The candidate distinguishes himself further by pledging to run a positive campaign. Voters love that kind of thing. Such a pledge, however, is easier said than done.

He said he would not malign his hometown of Seattle, as his previous boss, former Sen. Slade Gorton, did in a few Senate contests. As soon as McGavick got to Spokane last month, he blew it.

"I like to say I was born in Seattle when you weren't embarrassed to say you were from Seattle," he told a Spokane audience. McGavick says he used the line as an ice-breaker in Eastern Washington because folks there don't like Seattle. He is a proud Seattle boy who as Safeco's leader kept the company headquartered in Seattle instead of Redmond.

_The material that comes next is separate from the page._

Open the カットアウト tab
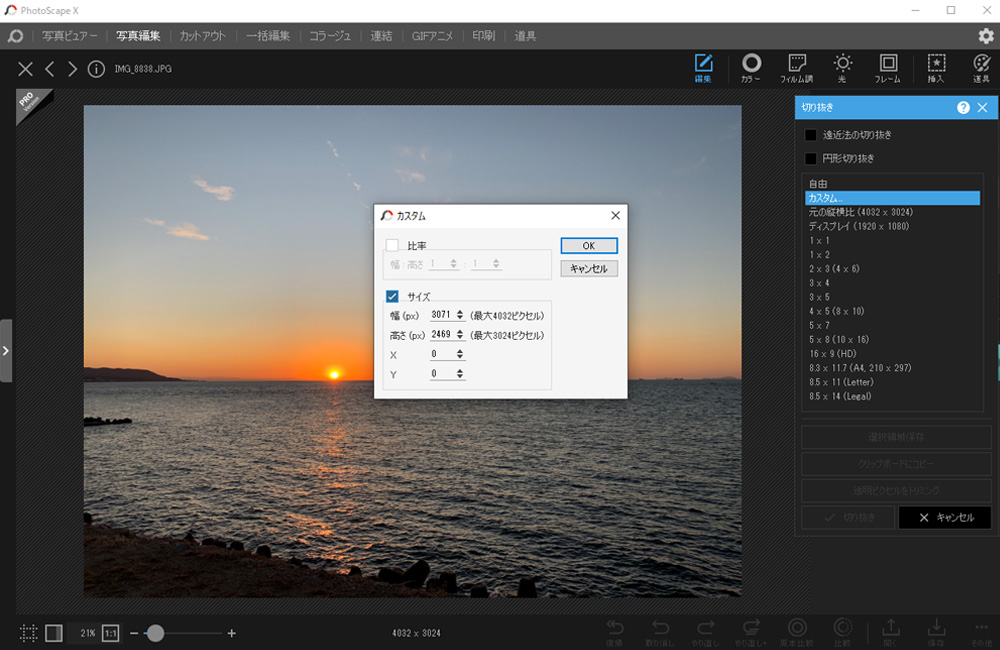The width and height of the screenshot is (1000, 650). click(202, 36)
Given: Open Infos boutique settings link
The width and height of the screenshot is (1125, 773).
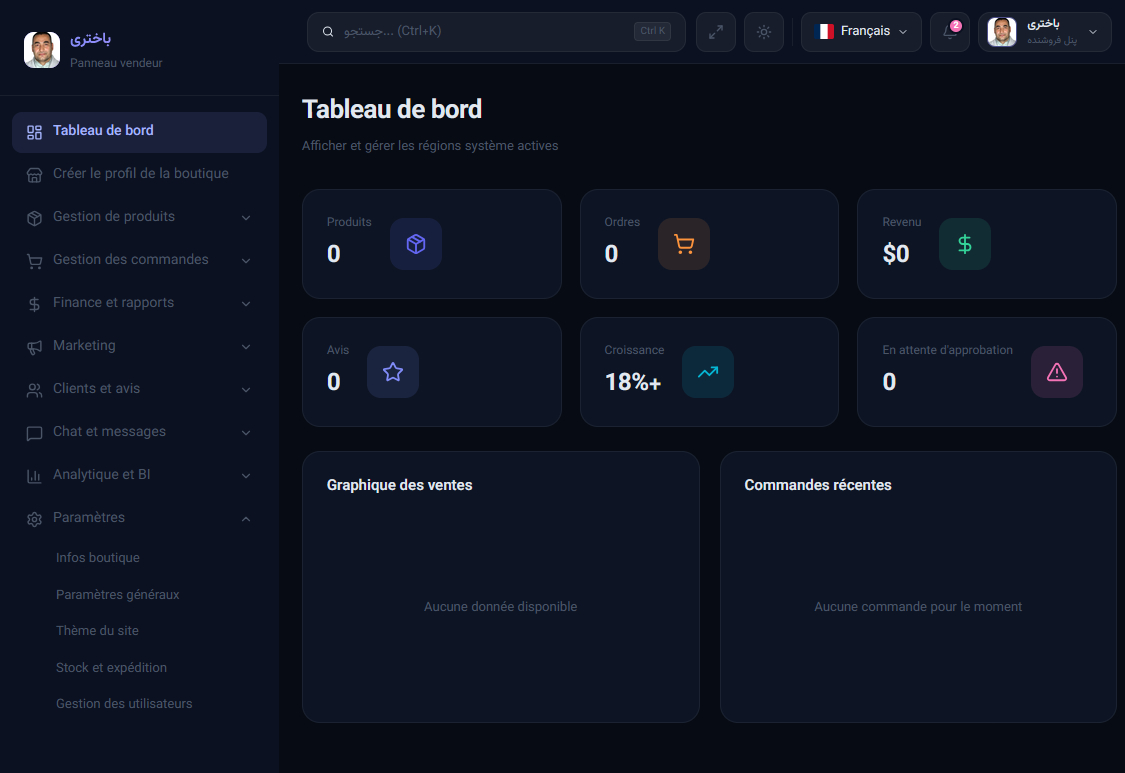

By promising a positive campaign, he has placed the onus on himself to avoid comments that appear like the same old cheap shot.

To win, McGavick should take a page from other successful politicians, such as U.S. Sen. John McCain of Arizona, the Republican whom Democrats and independents love because he speaks his mind. McCain has opposed Bush on lobbying reform, campaign-finance reform and the environment.

McGavick is more of an environmentalist than Bush, too. He is not certain global warming exists, but believes climate changes are going on. He didn't like the details of the Kyoto agreement but felt the U.S. should not have walked away from negotiations, either.

Popular pols, especially in the American West, have to buck conventional descriptions. The Democratic governor from McCain's Republican-leaning state, Janet Napolitano, has very high approval ratings because she sounds a bit like the other party in approach. Time magazine named her one of America's five best governors, saying, "In her first week on the job, Napolitano took on the state's budget-deficit crisis. She presented a proposal that eliminated the $1 billion deficit without a tax increase." She is a pro-business centrist.

It's not complicated. Triangulate, as in steal, the best lines from the other party's songbook. Use your best lines, too.

Am I telling a Republican to look and act like a Democrat? Yes, but only to a degree. A true conservative Republican will not win next fall in this state.

If McGavick really wants to play against type, he ought not to hide on local issues. He could be a party leader on the dumb $30 car-tab initiative, which will undo about a third of the road-improvement money approved by the 2005 Legislature.

Distinguish, distinguish, distinguish.

McGavick is playing a smarter numbers game than Gorton did. The former senator got roughly 24 percent of the vote in Seattle. McGavick, by running from a Seattle base, will improve on that.

If he gets, say, 33 percent of the Seattle vote, he could gain roughly 25,000 additional votes — a different race than Gorton's 2000 cliffhanger against Cantwell, which she won by 2,229 votes.

Some national political observers consider McGavick one of the best Republican candidates this year. But he is running in a difficult year in a blue state. To win, he has to veer more dramatically toward the political middle — more than he may be comfortable doing.